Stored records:
::::::::

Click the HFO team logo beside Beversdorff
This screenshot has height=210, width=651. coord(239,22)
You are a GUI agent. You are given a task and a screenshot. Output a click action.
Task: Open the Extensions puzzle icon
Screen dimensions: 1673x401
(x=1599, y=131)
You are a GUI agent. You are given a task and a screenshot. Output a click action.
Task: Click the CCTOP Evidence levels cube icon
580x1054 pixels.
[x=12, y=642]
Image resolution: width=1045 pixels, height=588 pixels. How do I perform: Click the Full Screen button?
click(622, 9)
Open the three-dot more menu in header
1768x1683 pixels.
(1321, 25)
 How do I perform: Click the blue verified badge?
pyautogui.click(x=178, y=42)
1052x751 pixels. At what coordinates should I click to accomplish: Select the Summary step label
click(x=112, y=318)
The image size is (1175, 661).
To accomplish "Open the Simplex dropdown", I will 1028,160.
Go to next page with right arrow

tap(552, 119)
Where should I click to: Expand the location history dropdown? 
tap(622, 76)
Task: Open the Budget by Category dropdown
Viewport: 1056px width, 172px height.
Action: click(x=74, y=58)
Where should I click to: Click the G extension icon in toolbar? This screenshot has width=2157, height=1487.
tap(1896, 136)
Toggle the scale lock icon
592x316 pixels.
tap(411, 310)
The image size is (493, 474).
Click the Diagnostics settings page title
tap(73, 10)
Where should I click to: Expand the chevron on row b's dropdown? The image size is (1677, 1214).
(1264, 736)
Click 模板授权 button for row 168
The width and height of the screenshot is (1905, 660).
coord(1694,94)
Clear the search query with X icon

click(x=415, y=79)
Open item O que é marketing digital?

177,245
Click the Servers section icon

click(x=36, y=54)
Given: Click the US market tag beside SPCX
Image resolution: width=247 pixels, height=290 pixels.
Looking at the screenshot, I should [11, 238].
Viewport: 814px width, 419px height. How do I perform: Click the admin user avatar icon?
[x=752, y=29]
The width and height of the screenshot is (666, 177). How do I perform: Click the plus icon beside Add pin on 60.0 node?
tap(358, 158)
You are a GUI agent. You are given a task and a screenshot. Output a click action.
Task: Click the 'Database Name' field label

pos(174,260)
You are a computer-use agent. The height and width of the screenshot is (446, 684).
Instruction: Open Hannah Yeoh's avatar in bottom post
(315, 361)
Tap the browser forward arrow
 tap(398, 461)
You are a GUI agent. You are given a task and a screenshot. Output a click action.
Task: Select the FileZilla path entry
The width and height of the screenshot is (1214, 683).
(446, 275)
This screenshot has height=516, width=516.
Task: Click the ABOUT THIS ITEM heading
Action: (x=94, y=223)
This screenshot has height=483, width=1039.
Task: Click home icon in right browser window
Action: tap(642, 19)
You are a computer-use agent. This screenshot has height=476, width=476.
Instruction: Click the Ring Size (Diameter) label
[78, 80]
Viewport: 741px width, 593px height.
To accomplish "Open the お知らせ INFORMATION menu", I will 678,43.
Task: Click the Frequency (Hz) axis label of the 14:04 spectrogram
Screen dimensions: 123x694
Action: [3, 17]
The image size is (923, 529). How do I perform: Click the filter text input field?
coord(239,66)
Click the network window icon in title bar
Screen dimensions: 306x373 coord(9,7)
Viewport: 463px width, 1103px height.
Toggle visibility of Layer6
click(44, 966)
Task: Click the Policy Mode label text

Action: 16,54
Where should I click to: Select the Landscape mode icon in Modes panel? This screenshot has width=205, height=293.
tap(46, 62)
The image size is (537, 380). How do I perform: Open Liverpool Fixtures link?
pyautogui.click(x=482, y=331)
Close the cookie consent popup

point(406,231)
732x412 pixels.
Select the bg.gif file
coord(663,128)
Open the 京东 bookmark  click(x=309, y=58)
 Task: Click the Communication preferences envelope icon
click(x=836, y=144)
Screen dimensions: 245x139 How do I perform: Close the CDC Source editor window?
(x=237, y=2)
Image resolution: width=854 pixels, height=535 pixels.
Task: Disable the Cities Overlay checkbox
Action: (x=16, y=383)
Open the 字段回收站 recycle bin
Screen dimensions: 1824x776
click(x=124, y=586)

::::::::

### What you will do
Begin at the line containing "Open the 京东" and reproduce each line through the end of the records above.

### Exercise output
Open the 京东 bookmark  click(x=309, y=58)
 Task: Click the Communication preferences envelope icon
click(x=836, y=144)
Screen dimensions: 245x139 How do I perform: Close the CDC Source editor window?
(x=237, y=2)
Image resolution: width=854 pixels, height=535 pixels.
Task: Disable the Cities Overlay checkbox
Action: (x=16, y=383)
Open the 字段回收站 recycle bin
Screen dimensions: 1824x776
click(x=124, y=586)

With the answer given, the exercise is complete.